Pull out every line of the entries below and reproduce each one word for word, with no changes.

** Begin WORKING DATA **

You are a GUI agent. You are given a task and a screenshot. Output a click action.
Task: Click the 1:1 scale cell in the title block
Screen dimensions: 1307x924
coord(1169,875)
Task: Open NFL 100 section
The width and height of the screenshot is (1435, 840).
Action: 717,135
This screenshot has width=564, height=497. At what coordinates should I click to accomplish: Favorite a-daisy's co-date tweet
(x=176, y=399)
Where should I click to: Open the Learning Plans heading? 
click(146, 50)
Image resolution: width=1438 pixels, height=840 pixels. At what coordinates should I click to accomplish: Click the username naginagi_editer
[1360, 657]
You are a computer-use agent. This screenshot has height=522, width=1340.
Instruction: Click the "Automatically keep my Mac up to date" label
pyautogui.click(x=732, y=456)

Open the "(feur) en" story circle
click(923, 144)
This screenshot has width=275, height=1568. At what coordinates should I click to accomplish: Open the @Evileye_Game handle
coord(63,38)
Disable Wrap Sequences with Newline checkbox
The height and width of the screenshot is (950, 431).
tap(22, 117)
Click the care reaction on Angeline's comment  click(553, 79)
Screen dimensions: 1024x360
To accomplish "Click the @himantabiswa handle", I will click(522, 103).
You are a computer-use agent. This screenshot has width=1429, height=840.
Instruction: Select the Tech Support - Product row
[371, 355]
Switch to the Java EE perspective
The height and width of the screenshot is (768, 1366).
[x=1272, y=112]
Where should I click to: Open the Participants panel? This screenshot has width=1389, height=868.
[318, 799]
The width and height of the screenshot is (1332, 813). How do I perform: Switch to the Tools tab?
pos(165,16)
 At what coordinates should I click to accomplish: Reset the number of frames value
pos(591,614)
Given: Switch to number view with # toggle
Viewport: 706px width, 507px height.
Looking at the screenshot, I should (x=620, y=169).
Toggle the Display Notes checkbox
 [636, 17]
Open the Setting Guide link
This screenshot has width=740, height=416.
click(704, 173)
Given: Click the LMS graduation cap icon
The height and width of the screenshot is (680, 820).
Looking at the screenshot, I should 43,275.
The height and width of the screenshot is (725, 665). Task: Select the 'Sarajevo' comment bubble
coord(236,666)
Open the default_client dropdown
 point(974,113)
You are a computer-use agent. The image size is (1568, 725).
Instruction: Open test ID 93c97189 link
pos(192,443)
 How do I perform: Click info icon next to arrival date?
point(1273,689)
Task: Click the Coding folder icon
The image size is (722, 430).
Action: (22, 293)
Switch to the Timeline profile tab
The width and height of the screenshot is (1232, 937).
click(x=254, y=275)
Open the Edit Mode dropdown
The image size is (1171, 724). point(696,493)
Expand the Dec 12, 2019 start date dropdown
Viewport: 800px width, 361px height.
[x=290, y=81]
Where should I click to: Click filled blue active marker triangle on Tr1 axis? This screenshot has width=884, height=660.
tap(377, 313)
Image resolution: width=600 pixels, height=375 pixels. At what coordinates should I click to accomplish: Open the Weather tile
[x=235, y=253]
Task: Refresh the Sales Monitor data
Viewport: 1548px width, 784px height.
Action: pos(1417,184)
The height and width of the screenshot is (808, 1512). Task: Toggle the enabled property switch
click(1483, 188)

** End WORKING DATA **

RESPONSE TO THE TASK:
You are a GUI agent. You are given a task and a screenshot. Output a click action.
Task: Click the 1:1 scale cell in the title block
Screen dimensions: 1307x924
coord(1169,875)
Task: Open NFL 100 section
The width and height of the screenshot is (1435, 840).
Action: 717,135
This screenshot has width=564, height=497. At what coordinates should I click to accomplish: Favorite a-daisy's co-date tweet
(x=176, y=399)
Where should I click to: Open the Learning Plans heading? 
click(146, 50)
Image resolution: width=1438 pixels, height=840 pixels. At what coordinates should I click to accomplish: Click the username naginagi_editer
[1360, 657]
You are a computer-use agent. This screenshot has height=522, width=1340.
Instruction: Click the "Automatically keep my Mac up to date" label
pyautogui.click(x=732, y=456)

Open the "(feur) en" story circle
click(923, 144)
This screenshot has width=275, height=1568. At what coordinates should I click to accomplish: Open the @Evileye_Game handle
coord(63,38)
Disable Wrap Sequences with Newline checkbox
The height and width of the screenshot is (950, 431).
tap(22, 117)
Click the care reaction on Angeline's comment  click(553, 79)
Screen dimensions: 1024x360
To accomplish "Click the @himantabiswa handle", I will click(522, 103).
You are a computer-use agent. This screenshot has width=1429, height=840.
Instruction: Select the Tech Support - Product row
[371, 355]
Switch to the Java EE perspective
The height and width of the screenshot is (768, 1366).
[x=1272, y=112]
Where should I click to: Open the Participants panel? This screenshot has width=1389, height=868.
[318, 799]
The width and height of the screenshot is (1332, 813). How do I perform: Switch to the Tools tab?
pos(165,16)
 At what coordinates should I click to accomplish: Reset the number of frames value
pos(591,614)
Given: Switch to number view with # toggle
Viewport: 706px width, 507px height.
Looking at the screenshot, I should (x=620, y=169).
Toggle the Display Notes checkbox
 [636, 17]
Open the Setting Guide link
This screenshot has width=740, height=416.
click(704, 173)
Given: Click the LMS graduation cap icon
The height and width of the screenshot is (680, 820).
Looking at the screenshot, I should 43,275.
The height and width of the screenshot is (725, 665). Task: Select the 'Sarajevo' comment bubble
coord(236,666)
Open the default_client dropdown
 point(974,113)
You are a computer-use agent. The image size is (1568, 725).
Instruction: Open test ID 93c97189 link
pos(192,443)
 How do I perform: Click info icon next to arrival date?
point(1273,689)
Task: Click the Coding folder icon
The image size is (722, 430).
Action: (22, 293)
Switch to the Timeline profile tab
The width and height of the screenshot is (1232, 937).
click(x=254, y=275)
Open the Edit Mode dropdown
The image size is (1171, 724). point(696,493)
Expand the Dec 12, 2019 start date dropdown
Viewport: 800px width, 361px height.
[x=290, y=81]
Where should I click to: Click filled blue active marker triangle on Tr1 axis? This screenshot has width=884, height=660.
tap(377, 313)
Image resolution: width=600 pixels, height=375 pixels. At what coordinates should I click to accomplish: Open the Weather tile
[x=235, y=253]
Task: Refresh the Sales Monitor data
Viewport: 1548px width, 784px height.
Action: pos(1417,184)
The height and width of the screenshot is (808, 1512). Task: Toggle the enabled property switch
click(1483, 188)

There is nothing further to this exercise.